様々な手続き終了した段階で遺産分割協議が開始します。この遺産分割協議は、遺言書がない場合に行われる家族や親族同士の話し合いで、本音で話し合える良い機会ですが場合によっては、激しい言い争いに発展する危険性もあります。今まで仲が良かった家族や親族であっても、大きな金額のお金が絡むことで思いがけないような態度や表情を見せ合う可能性が十分あります。

相続放棄や限定承認の手続きは3ヶ月以内が期限

相続放棄や限定承認の手続きは、被相続人が亡くなってから3か月以内に行うという期限があります。相続放棄とは文字通り相続を放棄することで、マイナスの財産となる借金などを相続放棄する場合にも、この期限で早めに手続きしなければいけません。また限定承認とは、相続する際の選択肢のひとつで、相続によって得た財産の限度内で負の遺産も承継する方法です。負債を手放す相続放棄とは異なる方法で、この他にはプラスもマイナスも全ての財産を相続する単純承認という方法があります。

被相続人の死亡後10ヶ月以内に行うこと

被相続人が亡くなって10か月以内に行うことを紹介します。この時期になりますと四十九日などの法要も済ませている場合が多く、精神的にも少し落ち着いた日々を過ごせているかもしれません。しかしまだ行うべき手続きがいくつかありますので、忘れないようにしておきましょう。

遺産分割協議書作成

遺産分割協議書の作成は、法定相続人が全員参加して行った遺産分割協議で決めた事柄を、全て記載して全ての方の署名と捺印を済ませます。その後各自で保管できる文書を作成することで、話が違うと文句を言ってトラブルになることもありません。しかし作成が義務づけられているわけではない遺産分割協議書は、中には作成しないケースもあるようです。しかし相続をする金額が大きい場合や、複数の不動産物件がある場合などは作っておいた方が安心です。

名義変更手続き

各自に遺産が分配されましたら、亡くなった被相続人名義だったものを自分の名義に変更する必要があります。遺産分割協議書で分配先を明記してあるのでそのままでも良いと思われますが、持ち主であった名義人がすでに亡くなっていて、死亡届も提出されています。そのままの名義ではなく現在の持ち主となる人物の名前に名義変更をする必要がありますので、必要な書類を取り揃えて素早く進めます。相続登記の手続きは、市区町村の役場ではなく法務局ですので間違えないように気をつけて行いましょう。

相続税申告と納付手続き

相続税の申告と納付の手続きも、被相続人が亡くなってから10か月以内に行います。

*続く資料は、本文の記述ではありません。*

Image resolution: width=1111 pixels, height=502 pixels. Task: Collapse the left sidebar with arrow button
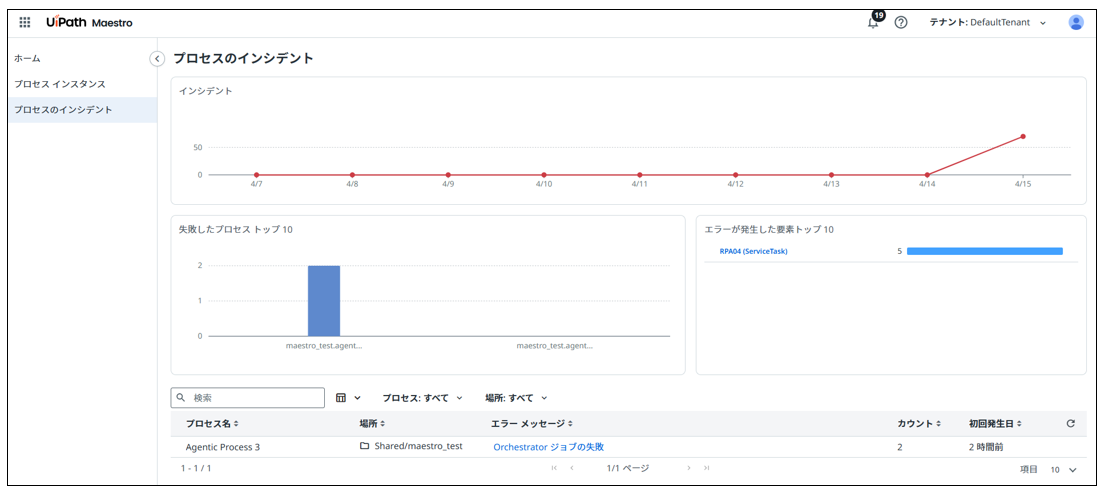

1年近く期限があるので慌てる必要がない…と比較的放置されることが多い相続税ですが、故人に関わる法事や法要を始め、様々な関係各所での手続きなどを行う日々を過ごしていますと、10か月経過するのもあっという間です。また故意に相続税を納めていないわけではない場合であっても、納付を先延ばしにしたままでいますと、滞納していると判断されて督促状が届くようなことになりかねません。早めに申告を済ませて納めるべき金額を納付するのがおすすめです。

どの手続きや法要の準備も早めが肝心です

遺産相続に関する手続きは数多くの項目がありますので、それぞれの期限を守って適切に進めなければなりません。また遺産分割協議のように、法定相続人が全員揃う必要があるなど、期限以外にも様々なことに気を配る必要があります。中心になって話を進める人物への負担は大きくありますが、家族や親族と協力して話し合いをしながら進めるようにすると、少しでも精神的なストレスは回避できます。

まとめ

いかがでしたか。遺産相続についてまだ縁がない方にとっても、手続きの流れを知っておくことはとても重要で、いざという時に慌ててパニックになる可能性が低くなります。お金が関係する遺産相続は、難しい問題と捉えられることが多いですが、家族や親族と真剣に話す良い機会でもあります。遺産相続の話し合いや手続きの流れについて困っている方は、是非参考にしてみてはいかがでしょうか。